- _Text excerpt_:
━━━

That is some great info. Most people don't have alot of time to put in and if you look back to my original comment I was just asking for tactics. Thats it. Is that not what this is for? Its like taking a kid hunting, you do everything in your power to get him on game then he or she ishooked. More people fishing and catching fish is what feeds this sport. I'm not saying give up a honey whole.


----------



## AUBuilder (Sep 27, 2007)

> *Bullshark (5/25/2009)*I know your spots are hush hush. But can some of you give some advise on how to find some on my own? I was thinking about trolling a diving lure around Ft. Picken, would anyone suggest this? I went on a 6hr charter and the guide stoped at 2 spots in the bay and we hooked and landed many grouper. I have a general idea of where that was but I would rather not fish that spot out of respect.Any help would be nice. Remember I don't want spots I just want to know tactics to find my own places.


You've got the right idea. Run a couple of stretch 25's out the back and run along pickens from around the pier (don't get too close) east toward the coast guard station (red roofed bldg). Watch your speed as those stretches tend to start to track all crazy if you get too fast. Troll back and forth along the shore varying your distance from shore. There is a fairly healthy drop off and you want to stay on the deep side of it. There's a point that comes out just west of the station and there are a few deep holes around this area. Watch your bottom machine as you are trolling. Look for drop offs and holes. You can see fish marking in these holes often. There are a lot of good spots over this area, just have to look for them. As far as stretch colors go I like black and gold and the white with red head. You will find grouper and reds this way. The reds turn massive in the fall and winter. As you cross over spots mark them on the gps and come back and drop cut bait or pin fish. Hope this helps.


----------



## Bullshark (Mar 19, 2009)

Thank you. Do you remember when you were a kid and bitched untill you got something and then you felt like a prick for bitching? Sorry if I over stepped I just wanted tactics to get on the right track quicker. I apreciate the info.


----------



## Jighead (Feb 11, 2009)

I've never fished around Pensacola and didn't know mature grouper could be found inshore. I saw a fishing show where small grouper where being caught off the rocks at Perdido Pass. I know there is a lot of differences between Perdido Bay and Pennsacola area mainly due to depth I guess. I've read on the forum about Kings being caught around a bridge. Is there any other species that are normally offshore that are common in the Pensacola Bay?


----------



## Matt Mcleod (Oct 3, 2007)

This is my post in the reports section under "bay grouper 5-25". Maybe it'll help some.

Well this trip was a little different than the way I catch most of my groupers in the bay. I normally fish in 25-40 feet of water most of the time, this spot is deeper than that. I also catch most of my fish on large dead baits like boston/northern mackerels and menhaden. These fish were caught on live pinfish, that's all we brought with us. That's not to say I don't catch many fish on live bait in the bay, just more on dead baits. And actually pinfish is on the bottom of my live bait list. Live baits I do like are croakers, sugar trout, white trout, pigfish, cigar minnows and threadfins, not in any particular order. I usually use 60 lb floro leader, circle hooks and enough weight to get to the bottom depending on the current. I also don't anchor when I fish, that allows me to be able to fish different sides of the wreck. Alot of times you will get most of your bites on one side, up current side, down current side ect. I try to hook a lot of fish on the down current side so he has to fight the rod and the current to get back to the spot, I'll pull the boat out out gear and let the boat help us pull him away. Hope some of this helps.


----------



## JoeZ (Sep 30, 2007)

Pensacola Bay is the deepest natural bay in the state. Grouper, red snapper and triggerfsh all make homes here at some point.

You can find spots (natural holes or hurricane debris -- yeah that's it) that hold large specimens of all these species.

What I did before I found a few spots was leave the rods at home (at least leave'em out of the water) and drive where you think you want to troll. Mark some spots, eliminate others THEN break out the gear. It's hard to explore a spot while you're trying to run even a two-rod spread in an area that can become high traffic or very shallow faster than you can get the lines back in.


----------



## Bullshark (Mar 19, 2009)

That makes sence Joez. Thanks


----------

━━━

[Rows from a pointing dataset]
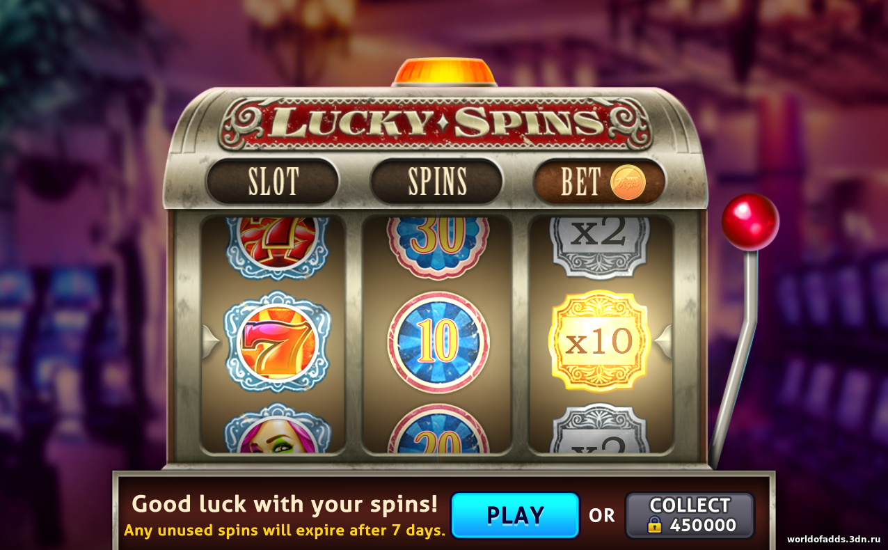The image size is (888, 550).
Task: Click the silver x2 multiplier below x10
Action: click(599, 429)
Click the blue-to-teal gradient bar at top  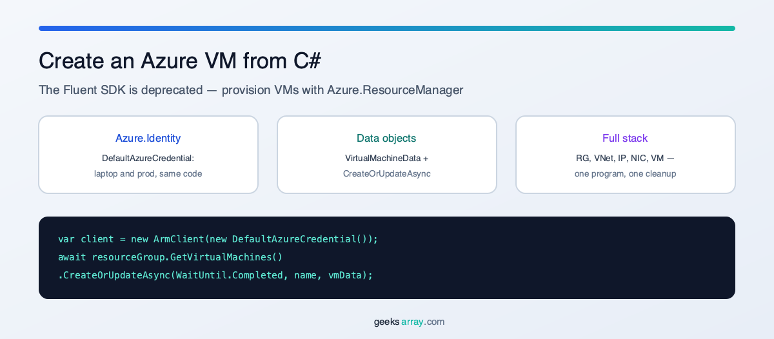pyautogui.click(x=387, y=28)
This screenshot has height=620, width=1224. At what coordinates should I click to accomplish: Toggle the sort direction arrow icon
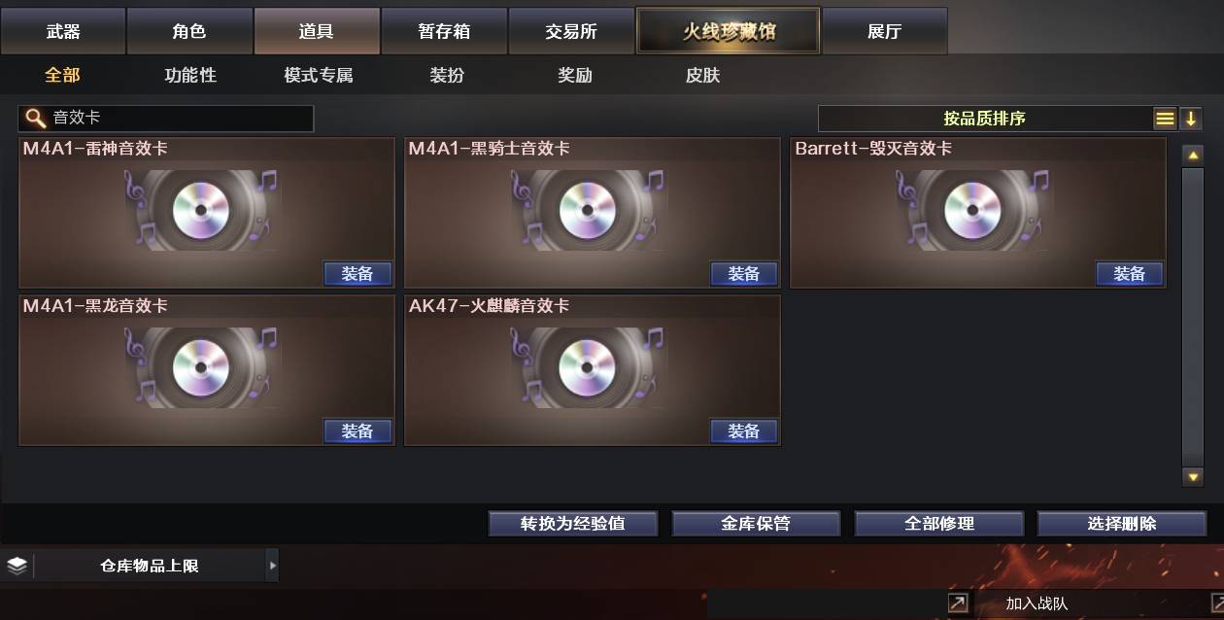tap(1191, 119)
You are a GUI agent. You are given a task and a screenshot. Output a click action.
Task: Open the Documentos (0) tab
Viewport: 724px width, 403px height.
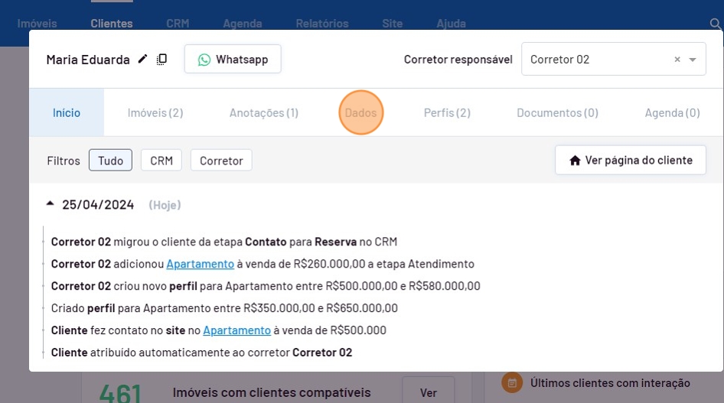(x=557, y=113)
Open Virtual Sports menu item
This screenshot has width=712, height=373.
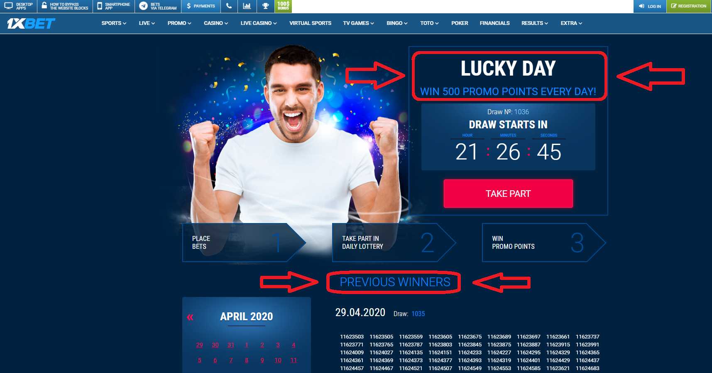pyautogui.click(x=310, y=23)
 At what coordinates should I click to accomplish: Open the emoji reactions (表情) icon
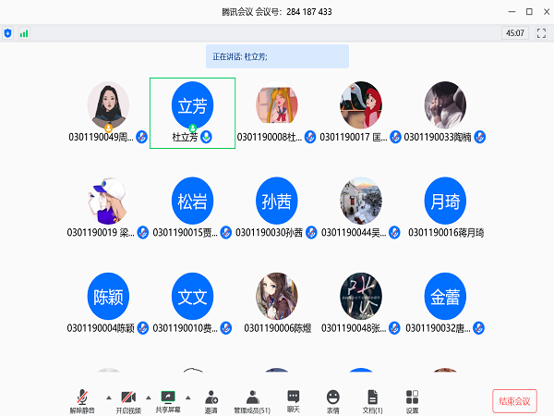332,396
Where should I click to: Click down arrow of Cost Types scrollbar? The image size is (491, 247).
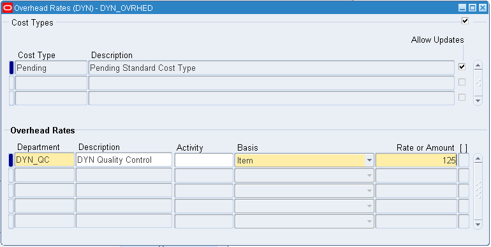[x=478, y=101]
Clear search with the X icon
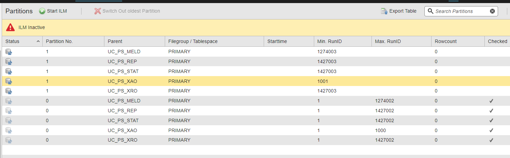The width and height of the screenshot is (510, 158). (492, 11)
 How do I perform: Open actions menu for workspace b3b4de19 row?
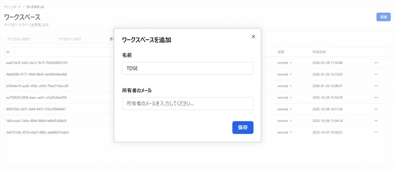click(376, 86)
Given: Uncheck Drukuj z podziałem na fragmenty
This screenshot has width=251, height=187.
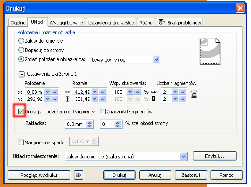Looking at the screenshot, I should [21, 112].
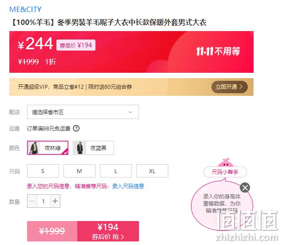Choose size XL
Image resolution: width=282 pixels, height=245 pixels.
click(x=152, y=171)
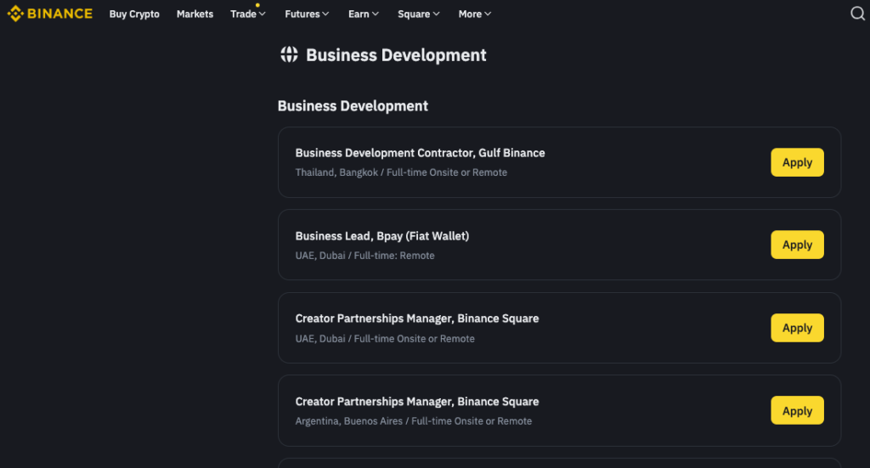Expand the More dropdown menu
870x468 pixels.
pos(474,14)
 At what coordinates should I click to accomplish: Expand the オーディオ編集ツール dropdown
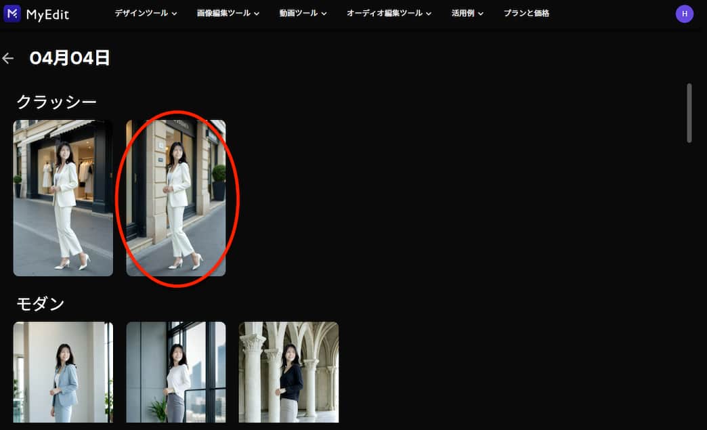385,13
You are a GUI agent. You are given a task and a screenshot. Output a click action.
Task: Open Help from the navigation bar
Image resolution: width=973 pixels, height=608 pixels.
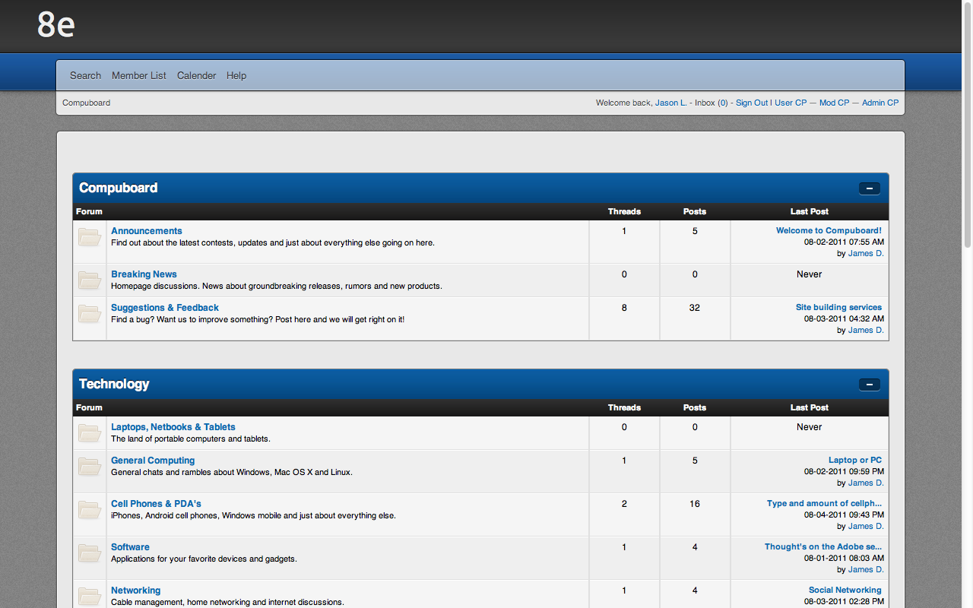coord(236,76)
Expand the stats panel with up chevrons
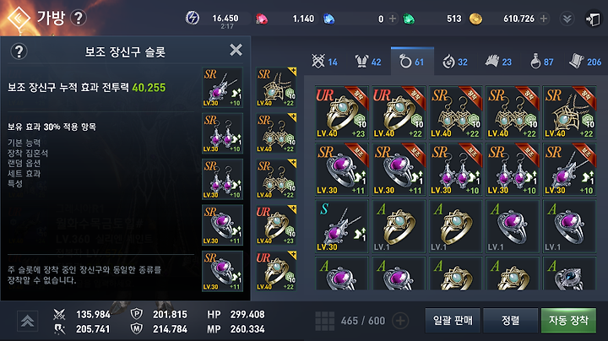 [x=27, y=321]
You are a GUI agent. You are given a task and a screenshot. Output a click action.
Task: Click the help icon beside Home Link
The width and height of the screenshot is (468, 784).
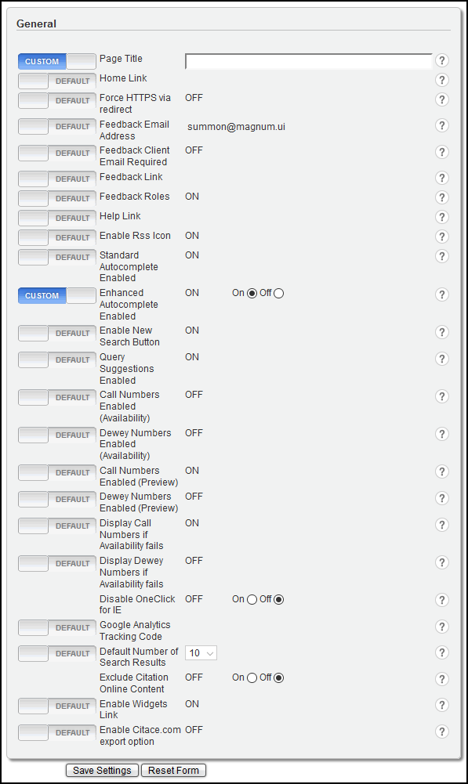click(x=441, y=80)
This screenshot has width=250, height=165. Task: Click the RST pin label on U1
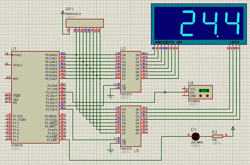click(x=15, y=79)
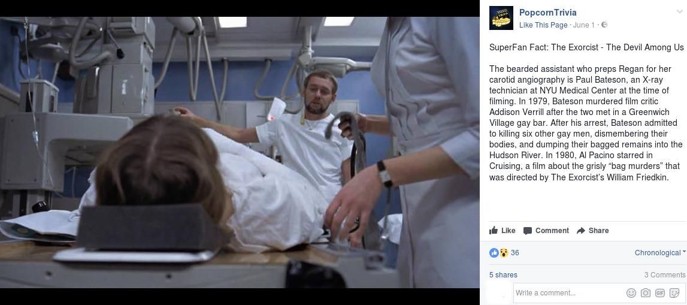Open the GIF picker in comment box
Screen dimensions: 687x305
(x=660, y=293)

━━━

- _Task set_:
a - In the forum thread, which stretch lure colors does AUBuilder say he likes?
b - Copy the forum thread from "Thank you. Do" to "(Feb 11, 2009)".
c - Rewrite the paragraph of the forum thread that begins "What I did before I found a few spots" in a shorter form, keeping its main points.

- _Exercise results_:
a - Black and gold, and white with a red head.

b -
Thank you. Do you remember when you were a kid and bitched untill you got something and then you felt like a prick for bitching? Sorry if I over stepped I just wanted tactics to get on the right track quicker. I apreciate the info.


----------



## Jighead (Feb 11, 2009)

c - Before finding spots, leave the rods at home or out of the water and drive the area you plan to troll. Mark some spots, rule out others, and only then bring out the gear. Exploring a spot is hard while running even a two-rod spread, since the area can get busy or very shallow faster than the lines can be brought in.